At first closely linked to the Soviet Union, in 1948 the Tito regime broke off all relations with the USSR. At the same time, it opened up to Western aid, also giving a strong impetus to the movement of the so – called non-aligned countries, that is, not aligned with the United States or in the Soviet bloc. The tear with the USSRit was partly stitched up around the mid-1950s. But it remained irreversible in its substance. Another peculiarity of Tito’s Yugoslavia was the attempt to introduce forms of workers’ self-management inspired by principles of “socialist democracy” into the factories. Forced to clash in the fifties and sixties with various internal oppositions to the same management group and with intellectuals, in the seventies Tito had to face the re-emergence of strong tensions between the various republics of the federation. In this context, strong autonomist tendencies rekindled, especially in the more developed regions (Croatia and Slovenia). The launch of a new constitution in 1974 did not solve the problem of keeping the federation,
The dissolution of Yugoslavia and the birth of the Union of Serbia and Montenegro
The crisis of the Yugoslav federation must be placed in the more general context of the collapse of the communist regimes in Central-Eastern Europe and of the Soviet Union itself (1989-91). It is against this background that the hegemonic aims of Slobodan Milošević’s Serbia collided with the independence forces of the other regions of Yugoslavia.
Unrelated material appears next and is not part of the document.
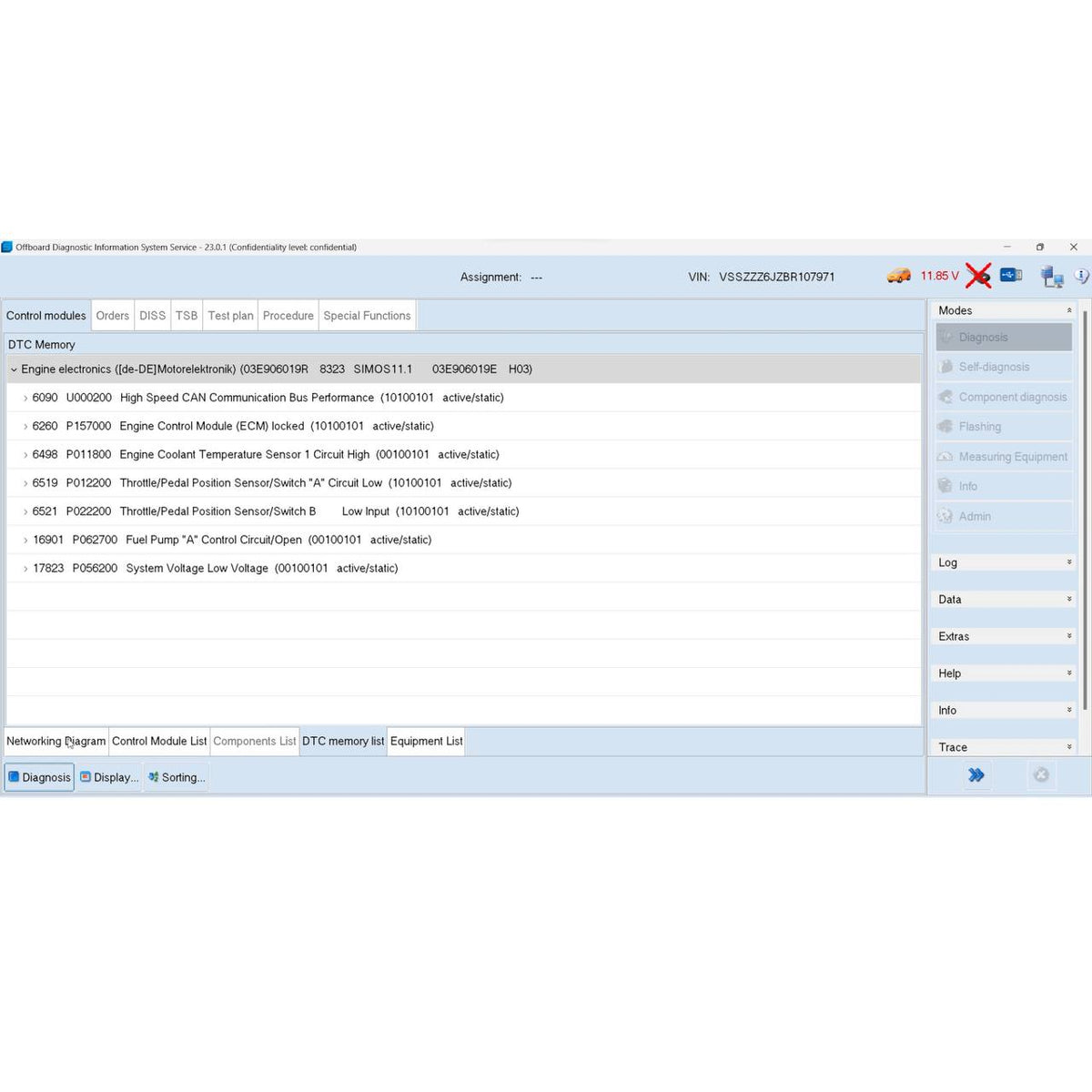This screenshot has height=1092, width=1092.
Task: Click the vehicle connection car icon
Action: [899, 276]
The war began in 1991, after Slovenia and Croatia (in which non-communist governments had established themselves) proclaimed independence, almost immediately recognized by the international community, managing to frustrate the attempts of the Serbs to maintain control over them.. After Macedonia also declared itself independent, the epicenter of the conflict shifted to Bosnia and Herzegovina, which proclaimed independence in 1991. In this region, where a Muslim majority and two strong minorities, the Serbian (over 30 %) and the Croatian (about 20%), a civil war broke out marked by terrible violence, especially against the Muslim population, aimed at dismembering the newborn republic and annexing its territories partly to Serbia and partly to Croatia, who supported the conflict in every way.
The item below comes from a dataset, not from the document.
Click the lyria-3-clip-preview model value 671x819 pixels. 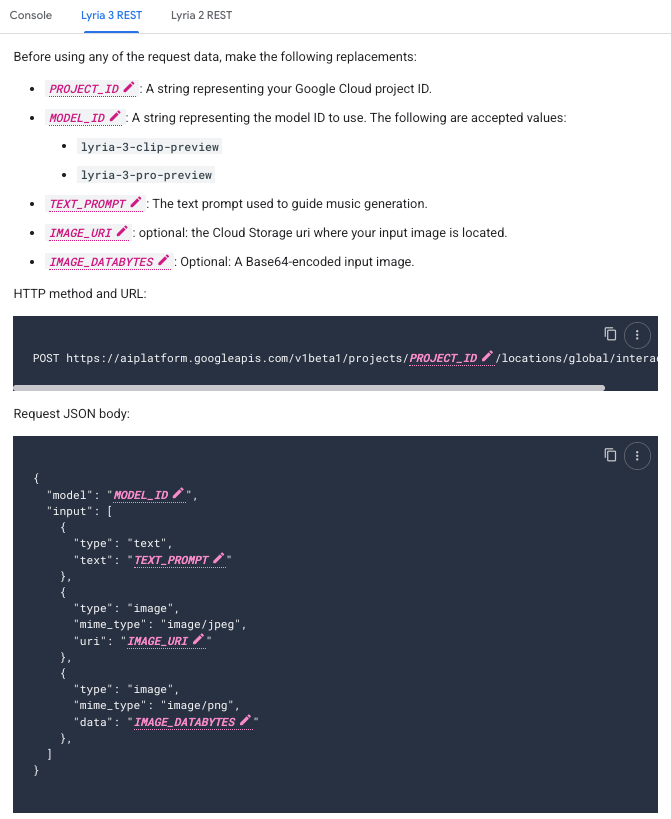pyautogui.click(x=149, y=147)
A few years later, in 1998-99, a new crisis opened in Kosovo, an autonomous region of Serbia populated mostly by Albanians and traversed by strong separatist pressures. De facto deprived of any autonomy since the early 1990s, Kosovo became the object of a policy of systematic repression by Milošević. This ultimately resulted in NATO military intervention and a series of heavy aerial bombardments between March and June 1999, which resulted in the humiliation of Serbia and the recognition of the autonomy of the Kosovo region, which was placed under the administration of the UN. The military defeat favored the fall of Milošević and the victory of the democratic opposition in the 2000 elections.
In 2003 the Federal Republic of Yugoslavia, which since 1992 included only Serbia and Montenegro, the name of Union of Serbia and Montenegro. In 2006, Montenegro, after a popular referendum, proclaimed its independence.